Alison wakes up and Stan dies. We cut to the funeral and it seems that Alison is doing a little better, until after the funeral she and Ben get in the car. She drives in an effort to prove that she’s strong enough to take care of herself now and then plows headfirst into a tractor trailer and the story ends.
Oh god what a twist that was, right! Right! I’m being sarcastic.
So apart from the thoroughly unlikable characters (except Stimson), what was so bad about this book? For one, it reeked of “ripped from the headlines,” even if those headlines were from a housewife’s version of the Fortean Times. What’s much, much worse is that the back of the book claims the following:
LINKS, by former Newsweek science editor Charles Panati, is based on an actual experiment that was never publicized.
What is it that makes books and movies think they can get away with that? I’ve seen so many “paranormal” media pieces that claim they’re based on a true story that it makes me wonder if anyone can just use that term and not suffer any consequences if they add a whole bunch of stuff about going to heaven because of a mind meld gone wrong. Or alien abductions. Or whatever.
Or wait, maybe there was an actual experiment that was never publicized. It wasn’t publicized because it was ASININE and DIDN’T PROVE ANYTHING OR HAVE ANY RESULTS
Oh, and in case you were wondering if I had a typo in my transcription of the back summary, then yeah, I probably did, but the one about “afterLife” is not mine. That is totally there, verbatim. I don’t know if it was a typo or what, but it sounds like a night club in a far future sci-fi setting, or possibly some kind of drug. It could be both, I guess.

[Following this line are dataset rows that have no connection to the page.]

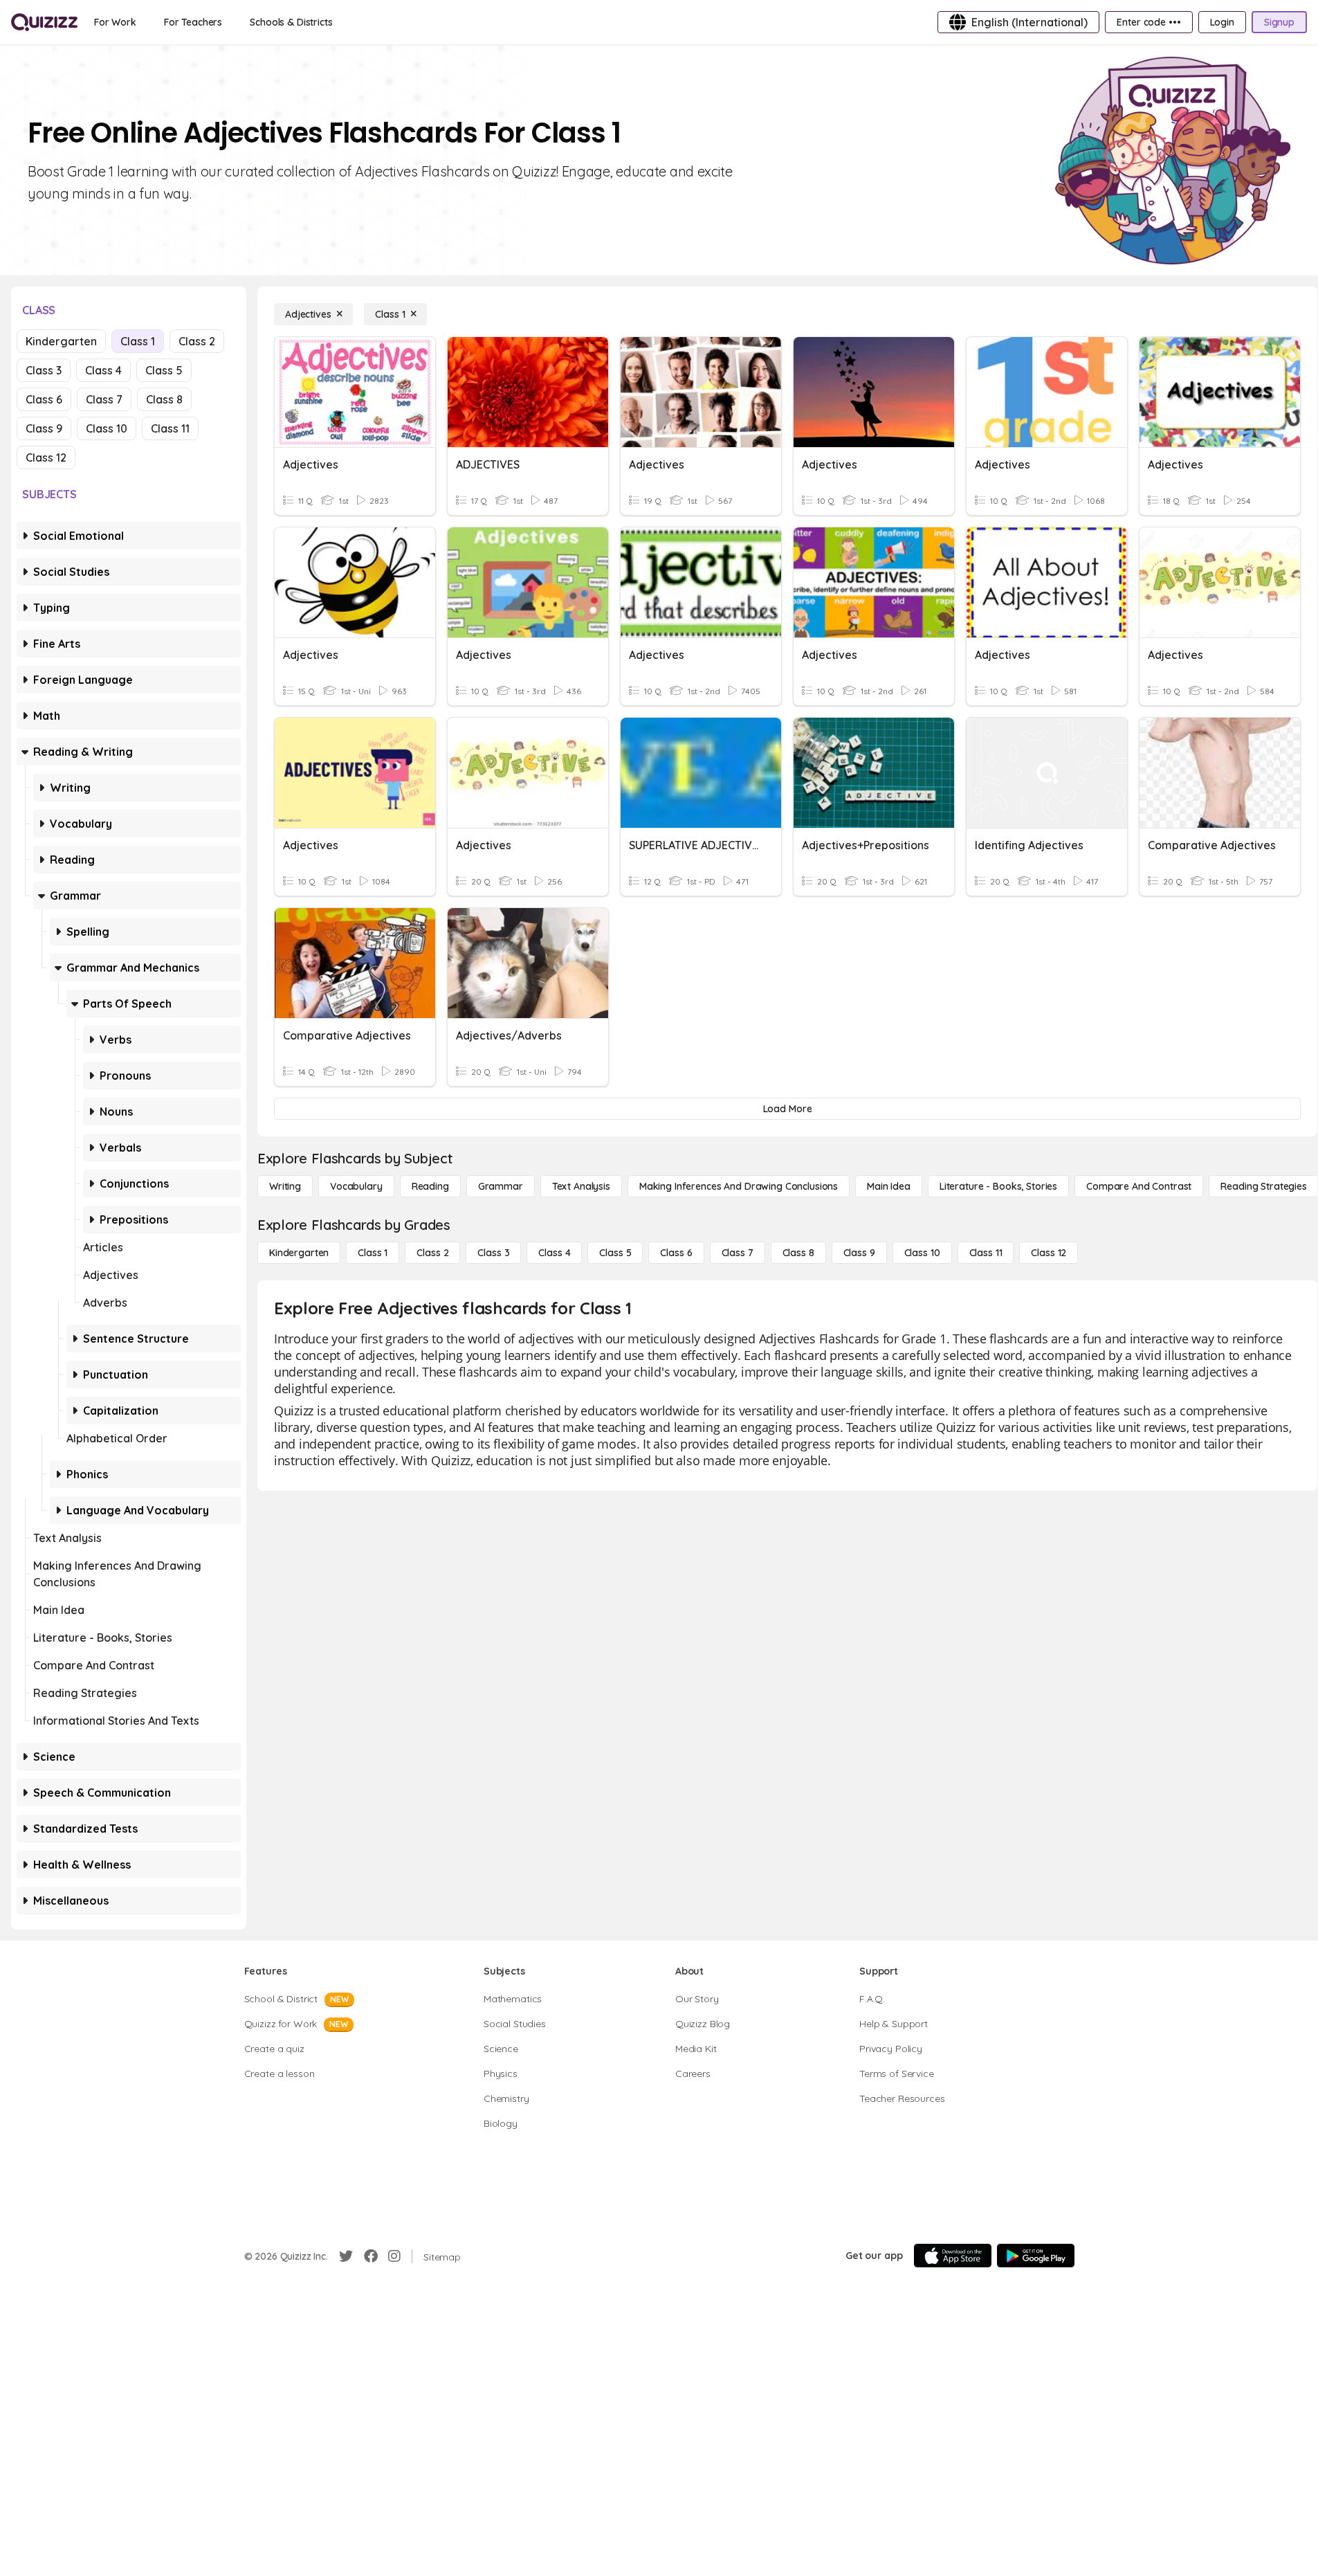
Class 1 (137, 341)
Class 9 (44, 428)
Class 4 (103, 370)
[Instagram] (394, 2256)
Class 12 (46, 457)
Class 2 (197, 341)
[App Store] (952, 2255)
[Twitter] (346, 2256)
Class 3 (44, 370)
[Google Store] (1035, 2255)
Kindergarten (61, 341)
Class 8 (164, 399)
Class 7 (104, 399)
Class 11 (170, 428)
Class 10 (106, 428)
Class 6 (44, 399)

Everything about this book was just awful, but it was awful in a really mass-produced kind of way. I find that it had a lot in common with the old pulp science fiction novels but it also lacked a lot, as well. Pulpy sci-fi has bad science and hacky writing, but it never tries to pass it off as actually true. Pulpy sci-fi, even at its worst, is about telling a story about what is definitely not and asking maybe what it would be like if it were. What this kind of tripe tries to pull on us is the sort of “This is what they won’t tell you!” and “This stuff is actually true!” stuff that people into pseudoscience just lap up and it just sickens me. It’s perhaps a fine line, but an essential one to me.